Hombres en peligro
No sé en otros lugares, pero en Cuba, a la aguja y el hilo se les dan usos difíciles de asimilar desde la óptica de la razón.
Mi difunta abuela poseía una destreza magistral con ambos aparejos. En un santiamén hacía unas costuras que nada tenían que envidiar a las hechas por mi tía en una máquina Singer.
Transcurrían los primeros años de la década del 70 del siglo XX. Aún estaba en la edad de la inocencia. Con apenas 12 años la vida era color de rosa. No veía los tonos grises de la existencia. Quizás me creí en algún momento dueño del mundo. Nuestra pobreza se difuminaba con el fuego de la candidez y las atenciones de un trinomio de lujo: mi madre, aún con vida y el par de abuelos ya difuntos, pero fijos en las líneas del recuerdo.
Justamente a los 42 años supe que la utilización de las agujas y el hilo no se constreñían al perfeccionamiento de la botonadura de una camisa, el ajuste de la medida a un pantalón u otras funciones aparentemente simples, pero muy necesarias sobre todo en los ambientes donde la miseria es un miembro más de la familia.
Coser carne es una especialidad que podría tener sus comienzos en los restaurantes, quizás en la confección de algún menú especial para un día festivo, y terminar en las prisiones Kilo 8, Guamajal, Boniato o en el Combinado Provincial de Guantánamo. El universo carcelario de la república de Cuba.
Fue en esas geografías donde pude constatar el uso grotesco de esos aditamentos que eran tan nobles y casi mágicos entre las manos de la abuela. Ver a un joven unirse ambos labios con el hilo saturado de churre y una aguja mohosa se convirtió en parte del paisaje que se instalaba en mis pupilas. Aparte de las rejas y los altercados, en la memoria permanecen como tallados a puro cincel todos esos jóvenes que protagonizaron este acto de horror.

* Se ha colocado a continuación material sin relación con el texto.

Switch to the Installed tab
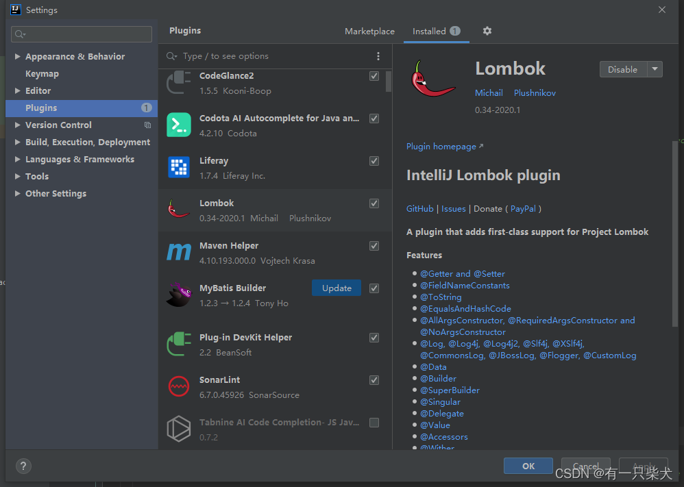 coord(430,31)
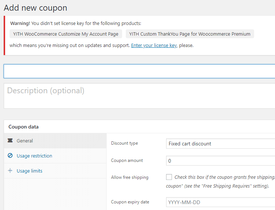Click into the Description (optional) text area
Screen dimensions: 275x210
click(139, 96)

Fue una de mis primeras experiencias durante la etapa como preso de conciencia. Con asombro anotaba en mi psiquis cada movimiento del auto agresor. Las gotas de sangre esparciéndose sobre el piso pulimentado, el aguijón de acero rompiendo lentamente la piel, el hilo en su siniestro recorrido, el dolor retratado en el rostro. Al final, la boca inmovilizada, las manchas sangrientas en los ocho puntos de sutura y las miradas del resto de los prisioneros cubriendo la amplia zona que va de la indiferencia al disimulado sobresalto.
En esta categoría se situó mi reacción. No eran fotogramas de un filme de terror, imágenes de un cuento de Edgar Allan Poe. Uno, dos, muchos hombres sumidos en la enajenación o el desespero. Así de fácil, apostaban por enmudecer, obstruían el único acceso de los alimentos al cuerpo, a sangre fría jugaban con el dolor intenso del martirio.
Juan Carlos Herrera Acosta se acaba de sumar a la lista de presos que optan por este tipo de protesta contra los sistemáticos abusos de los carceleros. Él está allí injustamente. Solo se atrevió a pedir la instauración de un estado de derecho. Cruzó la raya roja que la policía política se encarga de retocar cada día. Tal vez haya elegido mal, pero habría que preguntarse: ¿Tuvo otras opciones? Si de certidumbres se trata hay que admitir que las posibilidades en esas zonas del espanto escasean. Lo puedo atestiguar con lujo de detalles.
Pienso mucho en quienes continúan varados en esas aguas. Literalmente pueden morir por la fatal concurrencia de circunstancias desfavorables
Juan Carlos Herrera se cosió la boca como una manera de denunciar los atropellos. Iván Hernández Carrillo está amenazado por criminales. Quieren matarlo.
Son hombres en peligro, seres humanos inocentes lanzados a la periferia de la existencia.
Ojo, más de 200 presos políticos y de conciencia cubanos enfrentan similar destino. Es hora de alzar el volumen de las alarmas. Mañana puede ser demasiado tarde.